Se muestran sobrados, orondos, que no los vence nadie. Salen ante los medios de comunicación en plan de confrontación. Presumen que en la bolsa traen al pueblo, que ellos sí van a cambiar las cosas. Y destilan la soberbia de quien amanece pensando en que cada minuto está escribiendo la historia, que sus discursos son dictados para sus biógrafos, pólvora para sus seguidores. Que ellos sí están cambiando las reglas, que ellos sí están cambiando el orden o desorden de cosas.
Pero ayer, el terrorismo les bajó los humos a los encumbrados radicales. Con el doloroso saldo de cinco personas muertas y cuarenta heridas (al cierre de esta columna), el terrorismo dio oficialmente el estrenón a los radicales:
Un hombre en una camioneta 4x4 arrolló a un grupo de ciudadanos, se estrelló contra la valla del emblemático edificio del Parlamento de Londres, se bajó de su vehículo para apuñalar a un policía y corrió hacia la puerta de la sede legislativa hasta que otros agentes lo neutralizaron a balazos.

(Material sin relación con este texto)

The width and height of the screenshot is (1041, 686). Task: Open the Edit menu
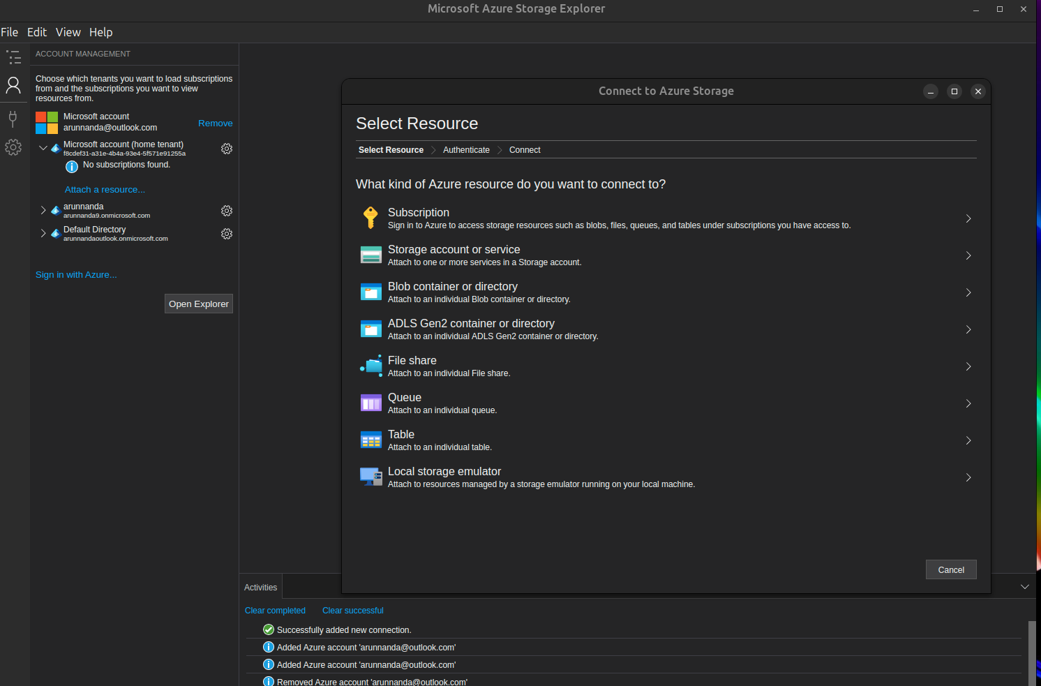coord(36,32)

Sucedió ayer en la Gran Bretaña de Theresa May, la Donald Trump inglesa. Una mujer que llegó al poder como resultado del terremoto político que fue el Brexit, la consulta ciudadana que arrojó que los votantes británicos querían salirse de la Unión Europea. Fue el primer gran triunfo del antiestablishment, del antisistema, de los discursos rupturistas que luego empujaron a Trump hasta la Casa Blanca.

El discurso que condujo a Theresa May a ser primera ministra de Gran Bretaña es el que argumenta que hay que sacudirse a los migrantes porque son terroristas, el del nacionalismo frente a la globalización. Ella ha respaldado a Trump, lo ha visitado y elogiado, y apenas antier secundó sus supuestas medidas antiterroristas de prohibir laptops y otros aparatos electrónicos en vuelos procedentes de un relevante grupo de países de mayoría musulmana.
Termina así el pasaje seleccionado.